|M.Sc Student||Chaimovitz Einel|
|Subject||The Regulation of Genes at an Oscillating System|
|Department||Department of Biomedical Engineering||Supervisors||ASSOCIATE PROF. Ramez Daniel|
|ASSOCIATE PROF. Netanel Korin|
|Full Thesis text|
Synthetic biology aims to integrate multi signal and process them in living cells for diagnostic, therapeutic and biotechnology applications. Synthetic biology achieves this by the use of control theory laws derived from mechanical, electrical and computer science fields to devise genetic circuits. The dynamics of genetic circuits can be expressed by using both Michaelis Menten kinetics and Hill equation. While this dynamic set of equations is easy to solve, regulate and simulate, it does not take into account the biological noise. Sources of biological noise are grouped to intrinsic and extrinsic noises. There are many models to predict noise, for specific circuits and parameters, those models are difficult to adapt and don’t offer simple base for comparison. Understanding of the noise is critical when designing genetic circuits, as noise is always present in biology. I will show four different variants of a genetic circuit and compare between them with the method I developed.

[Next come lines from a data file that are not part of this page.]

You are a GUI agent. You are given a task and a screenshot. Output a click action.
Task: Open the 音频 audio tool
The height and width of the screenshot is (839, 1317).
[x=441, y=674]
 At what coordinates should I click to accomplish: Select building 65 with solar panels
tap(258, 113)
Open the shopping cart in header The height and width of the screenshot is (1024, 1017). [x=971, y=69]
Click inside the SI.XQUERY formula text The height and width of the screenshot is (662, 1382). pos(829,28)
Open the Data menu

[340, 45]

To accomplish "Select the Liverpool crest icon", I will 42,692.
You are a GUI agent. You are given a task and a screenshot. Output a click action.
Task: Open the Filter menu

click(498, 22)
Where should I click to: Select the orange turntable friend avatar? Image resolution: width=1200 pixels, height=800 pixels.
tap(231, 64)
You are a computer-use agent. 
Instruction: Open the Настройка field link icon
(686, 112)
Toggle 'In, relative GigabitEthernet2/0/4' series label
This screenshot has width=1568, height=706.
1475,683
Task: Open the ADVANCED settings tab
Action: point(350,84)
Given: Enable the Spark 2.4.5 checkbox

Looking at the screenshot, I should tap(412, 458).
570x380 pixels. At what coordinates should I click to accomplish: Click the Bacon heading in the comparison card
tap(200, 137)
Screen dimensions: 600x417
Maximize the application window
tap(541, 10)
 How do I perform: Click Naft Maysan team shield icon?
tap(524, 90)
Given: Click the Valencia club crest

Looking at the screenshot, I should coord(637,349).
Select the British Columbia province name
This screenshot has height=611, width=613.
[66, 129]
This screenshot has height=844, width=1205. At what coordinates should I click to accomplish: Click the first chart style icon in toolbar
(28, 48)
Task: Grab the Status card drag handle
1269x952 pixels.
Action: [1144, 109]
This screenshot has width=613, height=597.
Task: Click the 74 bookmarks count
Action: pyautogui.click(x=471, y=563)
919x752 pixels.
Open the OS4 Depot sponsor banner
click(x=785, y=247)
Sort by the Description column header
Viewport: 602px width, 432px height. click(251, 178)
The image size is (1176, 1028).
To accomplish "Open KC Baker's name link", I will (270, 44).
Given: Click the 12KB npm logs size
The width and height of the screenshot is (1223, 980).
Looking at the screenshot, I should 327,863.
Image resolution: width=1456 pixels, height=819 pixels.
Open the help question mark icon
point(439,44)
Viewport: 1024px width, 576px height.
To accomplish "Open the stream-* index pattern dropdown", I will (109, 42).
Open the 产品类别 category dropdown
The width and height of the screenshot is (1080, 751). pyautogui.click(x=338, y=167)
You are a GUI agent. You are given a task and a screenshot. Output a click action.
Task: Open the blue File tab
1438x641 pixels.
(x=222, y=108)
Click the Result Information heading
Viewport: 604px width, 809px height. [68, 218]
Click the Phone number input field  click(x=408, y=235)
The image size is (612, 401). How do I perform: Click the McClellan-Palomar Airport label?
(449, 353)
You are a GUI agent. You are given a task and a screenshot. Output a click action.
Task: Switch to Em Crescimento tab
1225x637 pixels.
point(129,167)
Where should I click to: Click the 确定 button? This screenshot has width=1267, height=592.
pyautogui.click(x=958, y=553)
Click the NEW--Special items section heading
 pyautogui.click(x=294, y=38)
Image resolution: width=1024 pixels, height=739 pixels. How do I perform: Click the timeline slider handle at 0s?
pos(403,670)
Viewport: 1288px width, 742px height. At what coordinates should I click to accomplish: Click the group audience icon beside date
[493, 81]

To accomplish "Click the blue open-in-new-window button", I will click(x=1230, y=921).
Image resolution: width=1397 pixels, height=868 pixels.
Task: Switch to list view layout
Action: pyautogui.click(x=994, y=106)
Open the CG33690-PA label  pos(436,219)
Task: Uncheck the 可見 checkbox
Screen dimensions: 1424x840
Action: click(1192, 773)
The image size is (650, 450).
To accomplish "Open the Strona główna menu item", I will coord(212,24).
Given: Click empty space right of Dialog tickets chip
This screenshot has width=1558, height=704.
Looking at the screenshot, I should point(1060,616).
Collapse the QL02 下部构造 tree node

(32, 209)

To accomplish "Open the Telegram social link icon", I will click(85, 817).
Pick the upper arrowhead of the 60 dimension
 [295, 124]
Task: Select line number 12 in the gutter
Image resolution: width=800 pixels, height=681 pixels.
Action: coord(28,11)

I will also offer a simple baseline for comparison of noise for Escherichia coli which will be a marker for the complexity of the circuit. This method will help me to derive the optimal circuit for application in a genetic clock. Our aim is to develop a fast, robust genetic clock with no delay or negative feedback. Genetic clock is a building block for biology in general (heart beats, sleep cycles, neuron activity are some example for periodic processes in nature) and for computing machines. I believe that our design for genetic clock will perform better than existing design and integrating it to a microfluidic chip will facilitate a robust continuous oscillation. Microfluidics is an emerging technology; some generic designs are available for simple extended experiments. Those chips offer limited control on the experiment parameters, cells can move randomly and cannot be tracked and the chips contaminate easily. Recently, Ferry et 2011 has shown a custom chip solving those limitations for investigating metabolic processes in nature. In this work, I established protocols for developing and manufacturing microfluidics chips, for assessing the biological noise, using time-lapse microscopy, of MG1655 Escherichia coli strain used in our lab imprinted with several genetic circuits and designed a software tailored for our equipment parameters.